:: Source data

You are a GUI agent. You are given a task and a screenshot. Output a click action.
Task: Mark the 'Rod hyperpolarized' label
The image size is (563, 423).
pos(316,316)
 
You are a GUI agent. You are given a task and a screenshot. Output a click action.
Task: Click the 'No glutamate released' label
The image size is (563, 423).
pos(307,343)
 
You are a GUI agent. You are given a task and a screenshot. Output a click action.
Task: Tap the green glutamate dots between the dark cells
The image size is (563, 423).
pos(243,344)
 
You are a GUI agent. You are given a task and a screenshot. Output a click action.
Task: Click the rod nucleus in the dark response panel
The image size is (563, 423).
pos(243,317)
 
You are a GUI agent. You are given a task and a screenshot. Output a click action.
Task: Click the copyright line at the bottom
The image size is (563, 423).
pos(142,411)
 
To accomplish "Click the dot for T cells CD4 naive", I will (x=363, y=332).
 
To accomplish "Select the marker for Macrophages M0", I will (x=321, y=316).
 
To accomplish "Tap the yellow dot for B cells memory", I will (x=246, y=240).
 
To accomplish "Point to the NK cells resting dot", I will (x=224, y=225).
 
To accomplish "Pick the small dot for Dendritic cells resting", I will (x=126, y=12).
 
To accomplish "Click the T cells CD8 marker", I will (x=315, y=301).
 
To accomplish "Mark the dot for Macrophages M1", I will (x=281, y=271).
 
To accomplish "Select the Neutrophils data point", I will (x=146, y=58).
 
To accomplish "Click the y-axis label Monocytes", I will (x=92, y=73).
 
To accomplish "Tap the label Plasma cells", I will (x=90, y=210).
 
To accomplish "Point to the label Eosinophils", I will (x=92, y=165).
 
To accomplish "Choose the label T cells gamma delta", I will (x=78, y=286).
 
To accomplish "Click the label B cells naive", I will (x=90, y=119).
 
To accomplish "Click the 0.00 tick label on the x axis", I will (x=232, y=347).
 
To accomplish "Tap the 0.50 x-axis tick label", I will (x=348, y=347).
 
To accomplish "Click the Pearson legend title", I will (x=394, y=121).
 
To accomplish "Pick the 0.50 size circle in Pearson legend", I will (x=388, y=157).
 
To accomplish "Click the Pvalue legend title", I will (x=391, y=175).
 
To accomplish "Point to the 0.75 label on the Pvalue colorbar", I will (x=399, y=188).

::::

Starting at the line that has "Task: Click the 'No glutamate released' label" and ending at the line that has "will (x=315, y=301).", please write out the lines above exactly, leaving out all others.

[Result of the exercise]
Task: Click the 'No glutamate released' label
The image size is (563, 423).
pos(307,343)
 
You are a GUI agent. You are given a task and a screenshot. Output a click action.
Task: Tap the green glutamate dots between the dark cells
The image size is (563, 423).
pos(243,344)
 
You are a GUI agent. You are given a task and a screenshot. Output a click action.
Task: Click the rod nucleus in the dark response panel
The image size is (563, 423).
pos(243,317)
 
You are a GUI agent. You are given a task and a screenshot. Output a click action.
Task: Click the copyright line at the bottom
The image size is (563, 423).
pos(142,411)
 
To accomplish "Click the dot for T cells CD4 naive", I will (x=363, y=332).
 
To accomplish "Select the marker for Macrophages M0", I will (x=321, y=316).
 
To accomplish "Tap the yellow dot for B cells memory", I will (x=246, y=240).
 
To accomplish "Point to the NK cells resting dot", I will (x=224, y=225).
 
To accomplish "Pick the small dot for Dendritic cells resting", I will (x=126, y=12).
 
To accomplish "Click the T cells CD8 marker", I will (x=315, y=301).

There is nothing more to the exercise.